For three days, I drive the city in search of PetCo. Day one, I tell myself that PetCo will be easy
to find. I don't find PetCo. Day two, I use the GPS, but despite reading the directions
before embarking, I immediately take wrong turn after wrong turn so naturally it's as if
it's a biological need, like sex or water, to lose myself.
After two hours, I've found rivers and Laundromats and stores of all kinds, but none
of them are PetCo. I return home, dejected. Day three, I arm myself with machete
and research and I prepare myself for the bush work. The veins in the city's palms
will lure me from the bones into the deep, bloody tissue. I'm a pioneer re-charting
the Mississippi frontier; I'm DaVinci tickling tendons in corpses, catologing how the creek joins the river,
how the strip mall scaffolds the apartment complex. I'm a nursery rhyme, ringing, the Jersey Ridgebone
is connected to the Utica Ridgebone, and the bones are a body in which a million people respire, inspire,
expire, depending on their mood that day. I'm in this city's lungs, not at PetCo. I'm in its stomach, and I
realize all of us were once pioneers in stomachs or bladders, searching for PetCo. I'm in the heart now,
where the cars are busiest. I spiral around PetCo, I know, but PetCo eludes.

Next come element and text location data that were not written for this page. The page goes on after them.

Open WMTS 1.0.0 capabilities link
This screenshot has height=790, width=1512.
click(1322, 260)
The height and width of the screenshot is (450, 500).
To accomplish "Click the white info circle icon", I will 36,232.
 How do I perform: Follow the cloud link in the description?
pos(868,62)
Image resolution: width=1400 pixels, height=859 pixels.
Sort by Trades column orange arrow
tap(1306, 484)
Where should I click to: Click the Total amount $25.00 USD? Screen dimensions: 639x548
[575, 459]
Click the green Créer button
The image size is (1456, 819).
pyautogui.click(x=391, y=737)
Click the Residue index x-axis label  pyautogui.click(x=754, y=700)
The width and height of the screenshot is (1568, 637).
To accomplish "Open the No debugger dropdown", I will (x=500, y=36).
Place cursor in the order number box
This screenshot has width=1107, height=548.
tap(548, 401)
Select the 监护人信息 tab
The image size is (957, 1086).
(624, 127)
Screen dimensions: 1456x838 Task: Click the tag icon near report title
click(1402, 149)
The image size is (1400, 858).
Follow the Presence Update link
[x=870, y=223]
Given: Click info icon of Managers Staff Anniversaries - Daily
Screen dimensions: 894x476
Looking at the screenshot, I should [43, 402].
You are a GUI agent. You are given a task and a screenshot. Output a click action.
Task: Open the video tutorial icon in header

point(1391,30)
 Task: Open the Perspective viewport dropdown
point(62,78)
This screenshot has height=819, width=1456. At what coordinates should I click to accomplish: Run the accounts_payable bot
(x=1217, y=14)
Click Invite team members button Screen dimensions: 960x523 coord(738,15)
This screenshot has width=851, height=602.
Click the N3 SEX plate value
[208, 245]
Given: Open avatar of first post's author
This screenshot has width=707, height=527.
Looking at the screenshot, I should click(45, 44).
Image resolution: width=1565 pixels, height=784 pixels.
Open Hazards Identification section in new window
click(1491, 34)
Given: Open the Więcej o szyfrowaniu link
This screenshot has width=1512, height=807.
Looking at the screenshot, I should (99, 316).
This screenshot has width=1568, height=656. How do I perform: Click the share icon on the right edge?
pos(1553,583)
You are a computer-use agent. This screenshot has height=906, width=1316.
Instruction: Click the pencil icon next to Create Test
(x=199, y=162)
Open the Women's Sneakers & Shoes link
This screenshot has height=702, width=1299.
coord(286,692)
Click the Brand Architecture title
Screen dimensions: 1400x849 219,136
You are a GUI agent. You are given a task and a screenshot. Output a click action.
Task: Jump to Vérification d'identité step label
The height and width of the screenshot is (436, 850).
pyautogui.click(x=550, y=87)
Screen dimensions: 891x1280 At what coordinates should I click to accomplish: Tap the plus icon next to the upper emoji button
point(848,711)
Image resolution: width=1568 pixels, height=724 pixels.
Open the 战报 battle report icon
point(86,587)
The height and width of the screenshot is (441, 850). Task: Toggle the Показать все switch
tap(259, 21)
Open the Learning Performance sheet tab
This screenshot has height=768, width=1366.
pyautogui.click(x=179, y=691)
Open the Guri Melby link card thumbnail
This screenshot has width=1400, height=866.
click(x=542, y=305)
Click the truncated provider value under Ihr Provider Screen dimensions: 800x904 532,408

For just a jog, a street named Brady is called Welcome Way. I have a cousin Welcome.
Welcome Normal Lay, she's named. That's not a diversion, but a reminder to stay
focused, writes Matt Hart in his Sermons. It's so easy to get lost, looking for PetCo.
Especially when lost, looking for PetCo. If in doubt, take Division, or Locust, or keep going
toward the river, and at the river, start again.